Novel Approach to Achieve Orientational Ordering of a Dipolar NLO Chromophore for Optical Communications
G. Gonella, V. Krishnan, J. Strzalka, A. Tronin, H.-L. Dai, M. J. Therien & J. K. Blasie
Organic chromophores possessing highly polarizable, linearly extended -electron systems offer considerable potential for nonlinear optical (NLO) device applications. This potential arises from their large and ultrafast NLO response coupled with enormous design flexibility via molecular engineering. Dipolar “push-pull” chromophores effectively coupling metal-porphyrin electron donor & metal-polypyridyl acceptor components exhibit large hyperpolarizabilities in the longer wavelength regimes highly relevant to optical communications. Such dipolar chromophores thereby have the potential for a wide range of photonic device applications in this area, including frequency doublers, frequency converters and electro-optic modulators, based on the macroscopic 2nd-order nonlinear response of suitably organized ensembles. However, their dipolar nature make it inherently difficult to achieve such ensembles possessing the non-centrosymmetric ordering at high chromophore densities essential to maximizing the macroscopic NLO response. In this work, we describe a novel approach for achieving such orientational & positional ordering throughout a 2-D ensemble of the chromophores, utilizing a novel robust artificial protein based on a designed amphiphilic 4-helix bundle structure that also specifically vectorially incorporates such a chromophores possessing a metal-porphyrin.

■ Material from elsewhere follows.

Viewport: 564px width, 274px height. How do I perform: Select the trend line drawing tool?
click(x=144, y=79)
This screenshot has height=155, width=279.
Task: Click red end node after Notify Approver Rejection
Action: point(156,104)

For one such prototypical dipolar chromophore, designated RuPZn, and the prototypical amphiphilc 4-helix bundle protein designated AP0, we have characterized both the structure of the ensemble via synchrotron x-ray scattering techniques (upper) and its macroscopic NLO response via the polarization dependence of optical 2nd harmonic generation (middle & lower). These recent results will appear in two back-to-back papers in J. Am. Chem. Soc.